*** Opening TASK DATA ***
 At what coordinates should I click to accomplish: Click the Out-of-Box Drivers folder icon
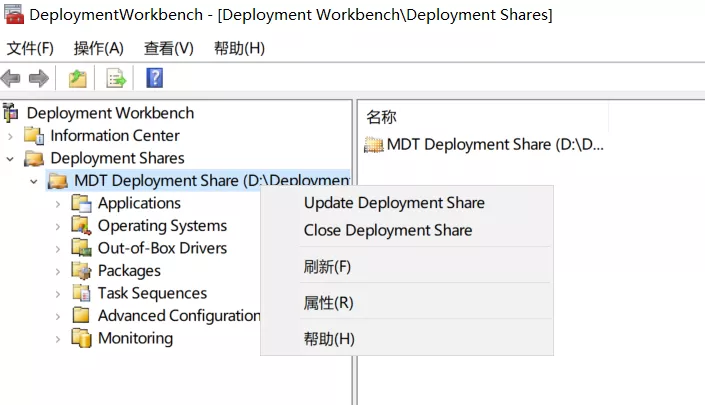(82, 248)
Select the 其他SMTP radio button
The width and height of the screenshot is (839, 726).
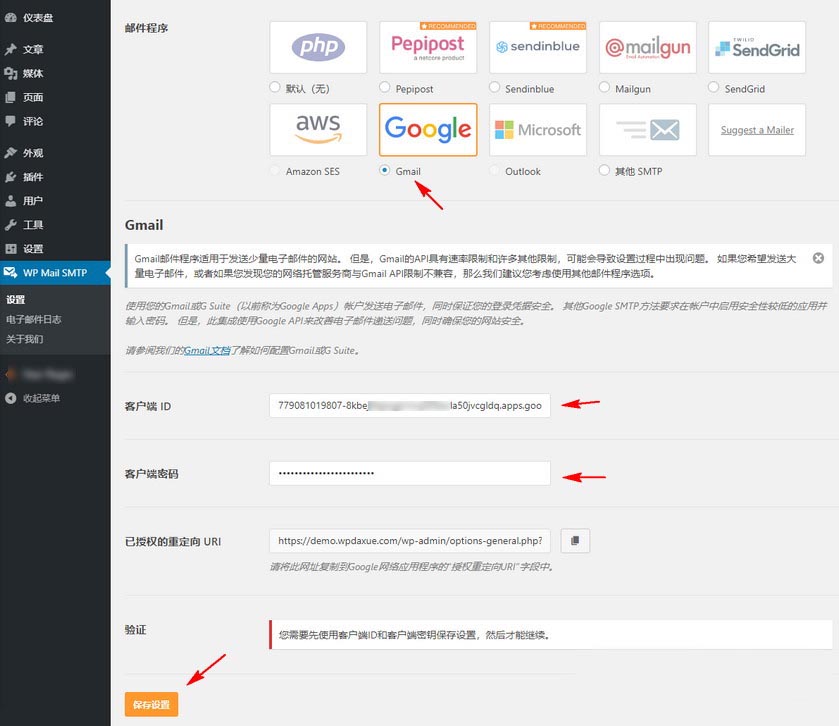pos(605,170)
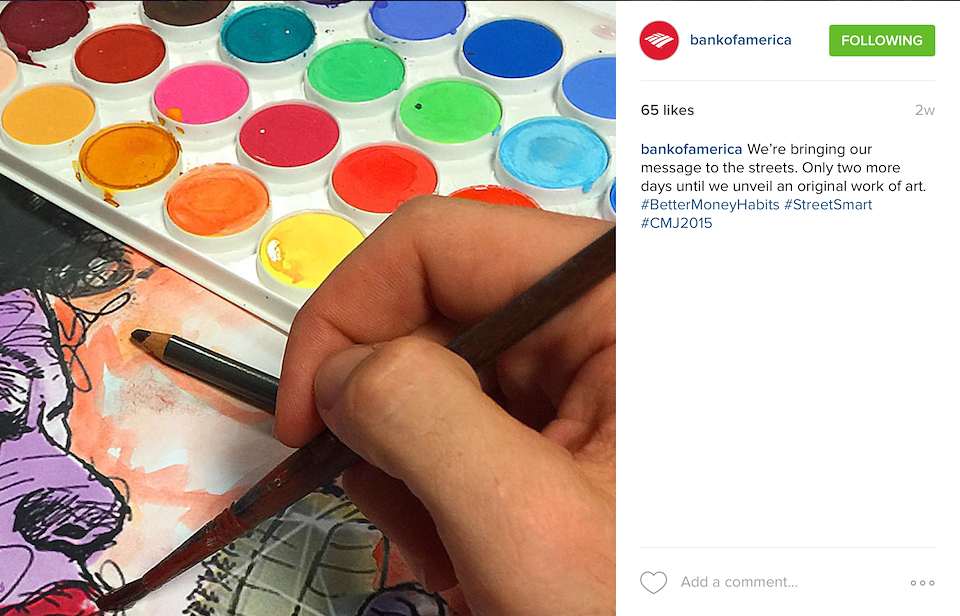
Task: Click the 2w post timestamp
Action: (924, 110)
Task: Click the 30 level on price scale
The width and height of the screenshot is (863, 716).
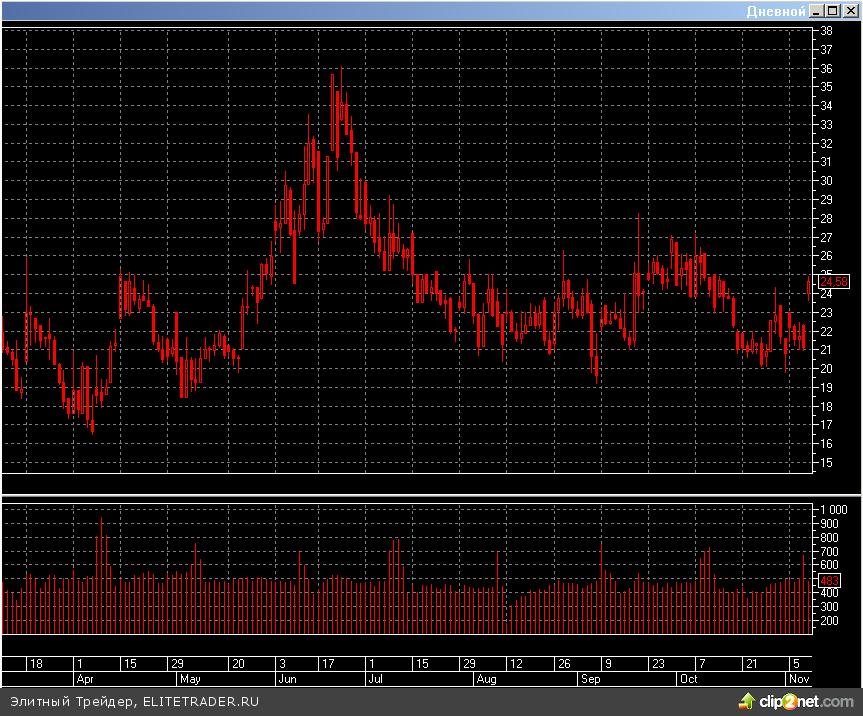Action: click(x=827, y=181)
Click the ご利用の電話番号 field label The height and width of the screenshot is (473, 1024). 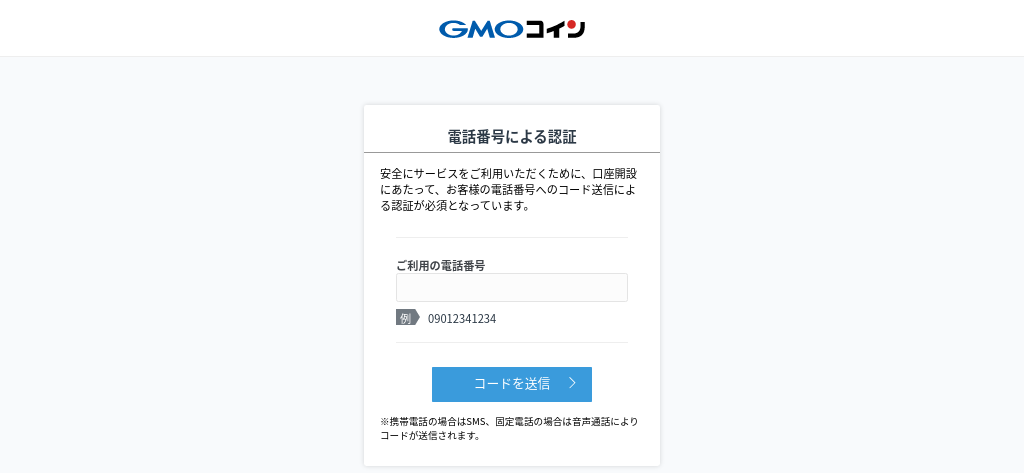[440, 265]
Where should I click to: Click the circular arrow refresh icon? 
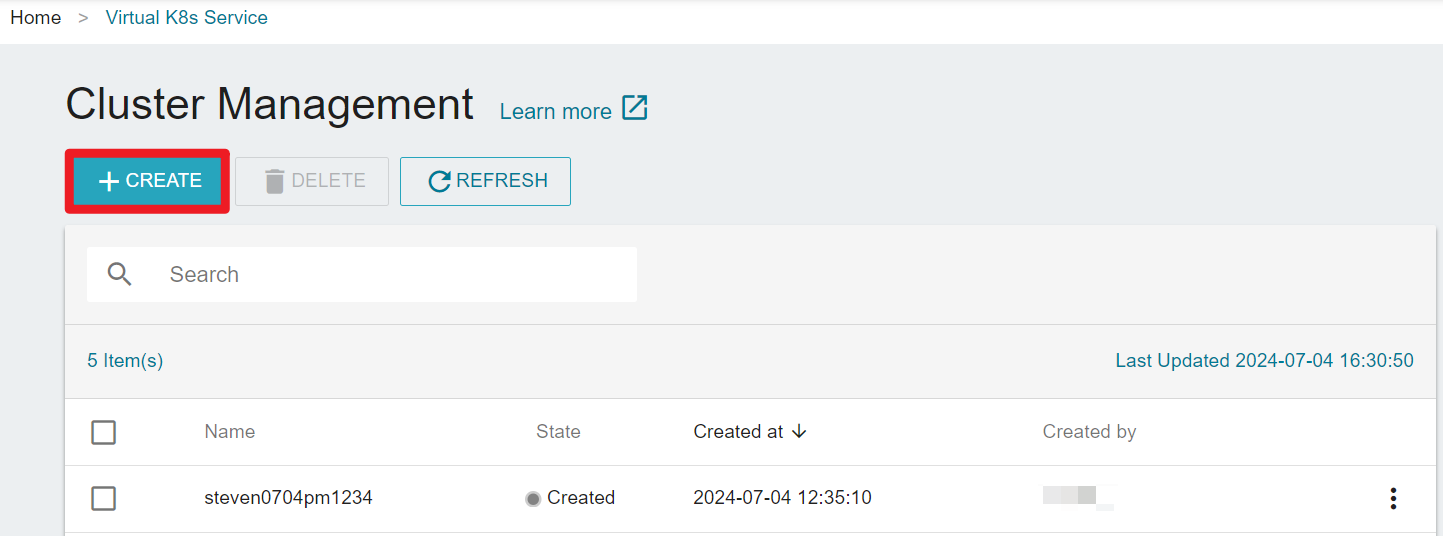(x=439, y=181)

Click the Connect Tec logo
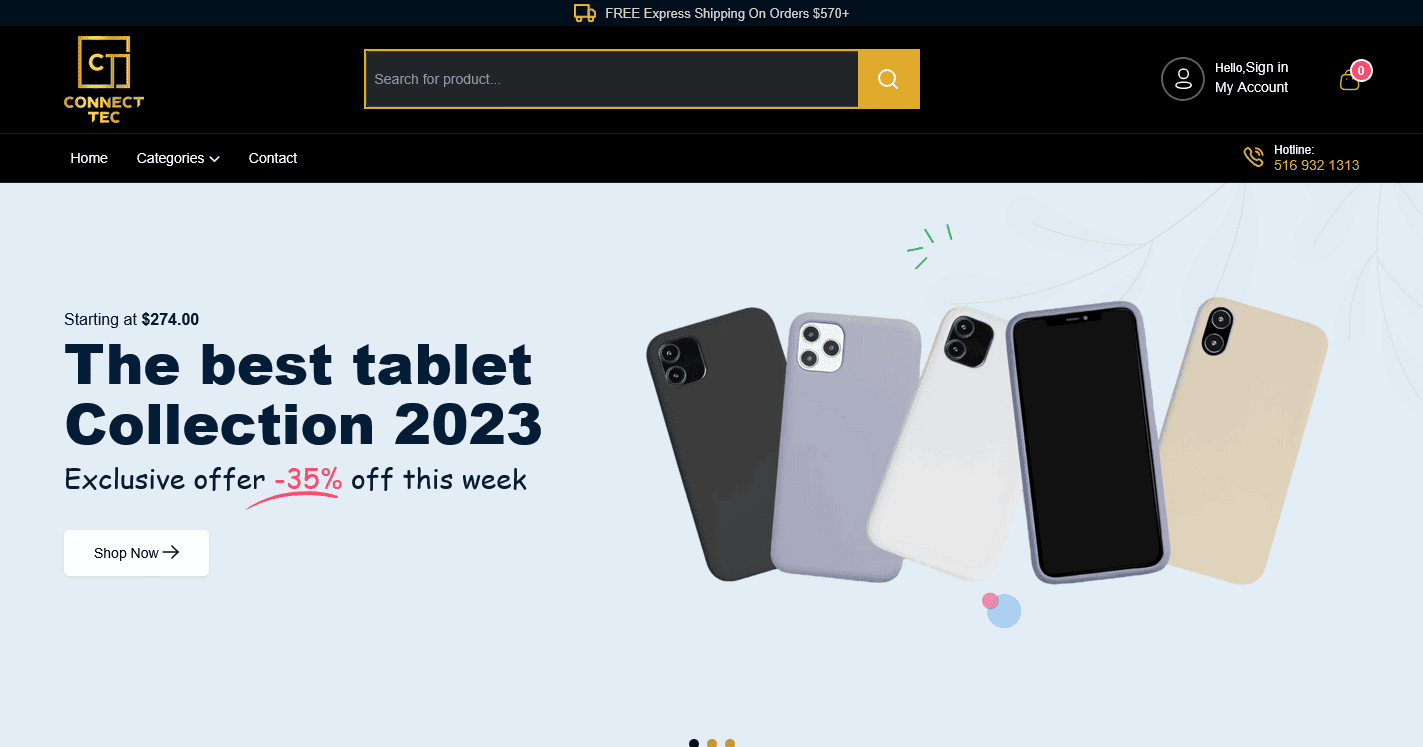tap(104, 80)
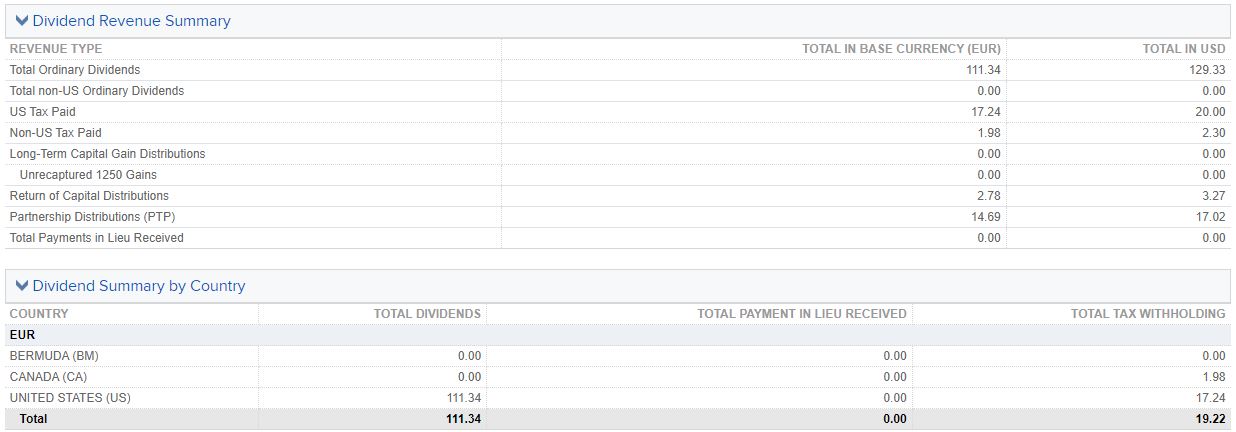Collapse the Dividend Revenue Summary chevron
Screen dimensions: 1236x432
pos(22,21)
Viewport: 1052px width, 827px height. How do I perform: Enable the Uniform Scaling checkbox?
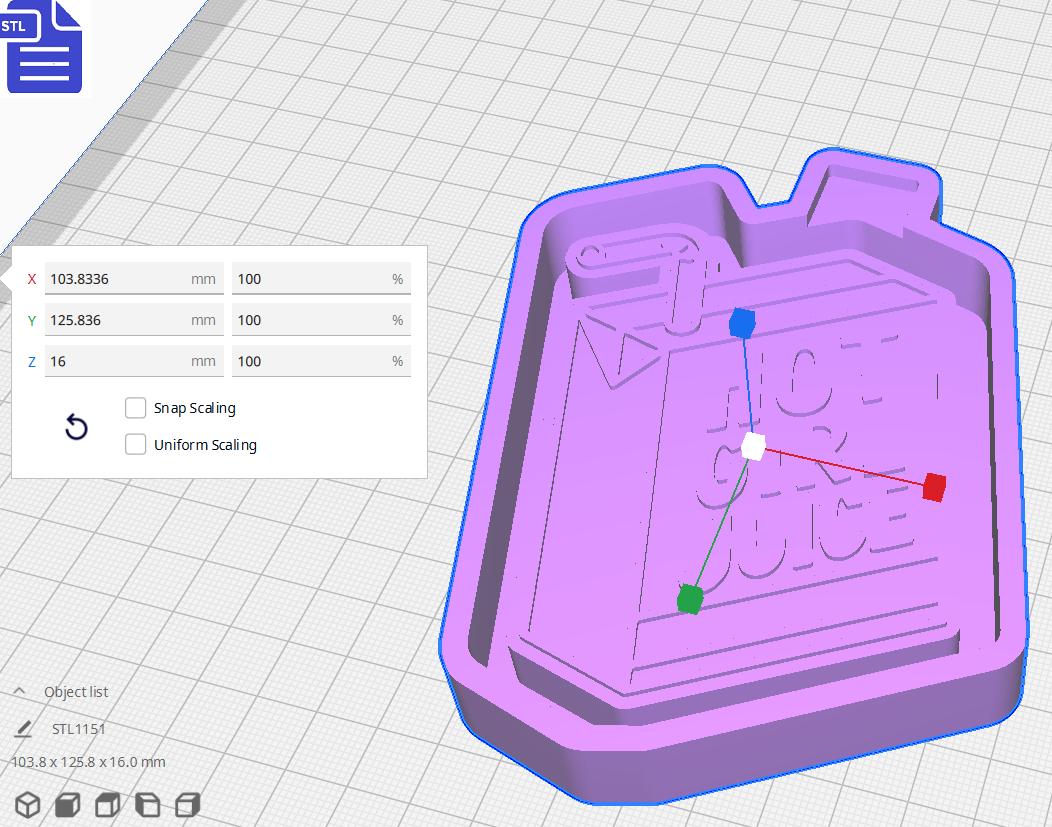(136, 444)
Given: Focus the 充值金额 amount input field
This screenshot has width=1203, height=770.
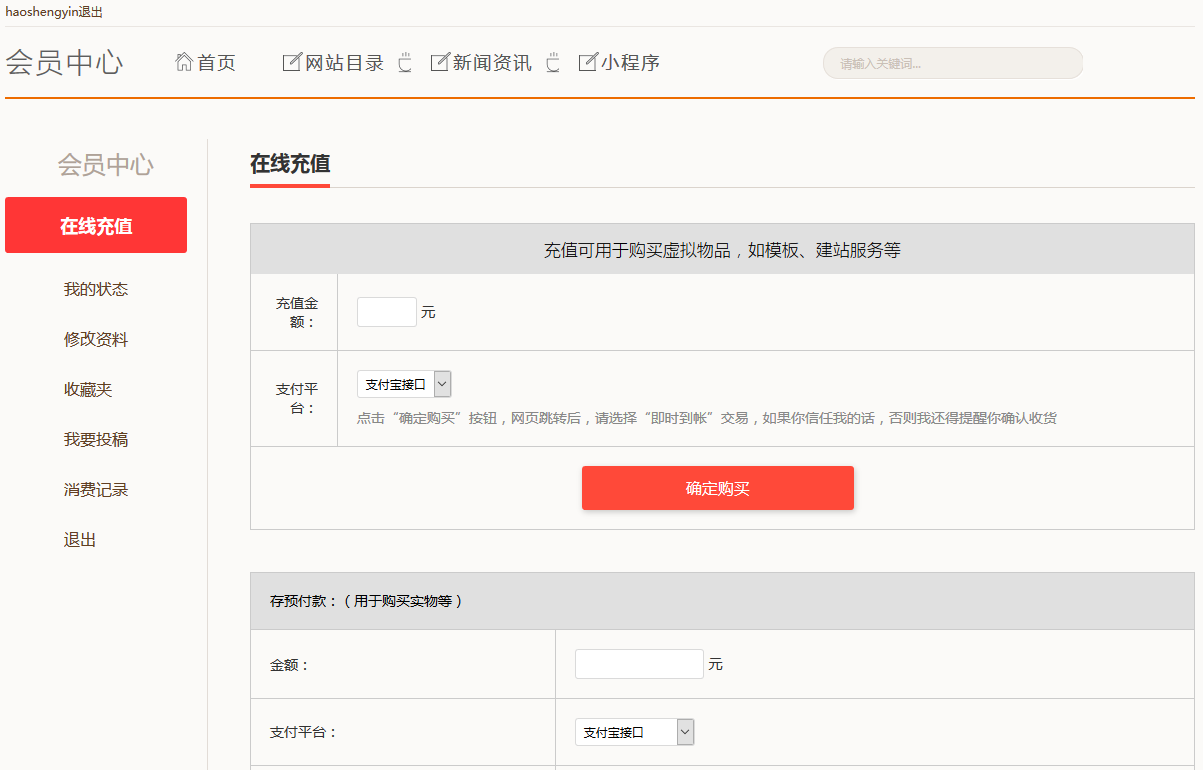Looking at the screenshot, I should (x=386, y=312).
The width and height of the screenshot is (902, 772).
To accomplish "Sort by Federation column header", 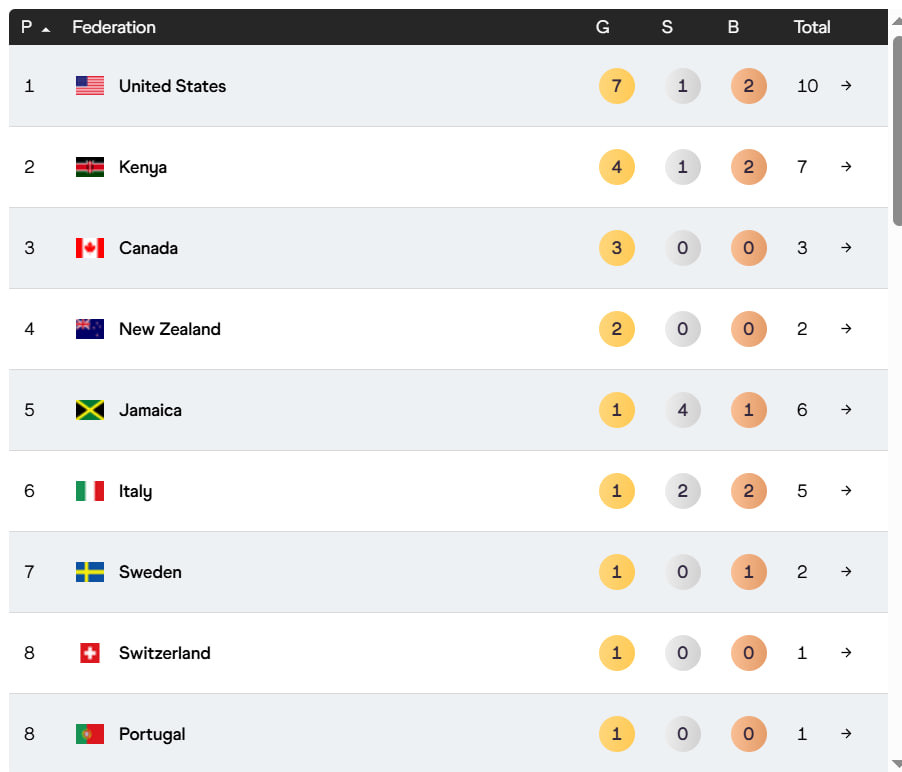I will click(114, 28).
*** Closing TASK DATA ***
TASK STATEMENT
Set down exactly the lines above, from the line containing "Where should I" through the line containing "Given: Focus the 充值金额 amount input field". Skip the pictures.

YOUR SOLUTION
Where should I click to: Click the circular arrow refresh icon? 
(x=439, y=181)

Click the Connect Tec logo
tap(104, 80)
Collapse the Dividend Revenue Summary chevron
Screen dimensions: 1236x432
pos(22,21)
Viewport: 1052px width, 827px height. How do I perform: Enable the Uniform Scaling checkbox?
(136, 444)
Given: Focus the 充值金额 amount input field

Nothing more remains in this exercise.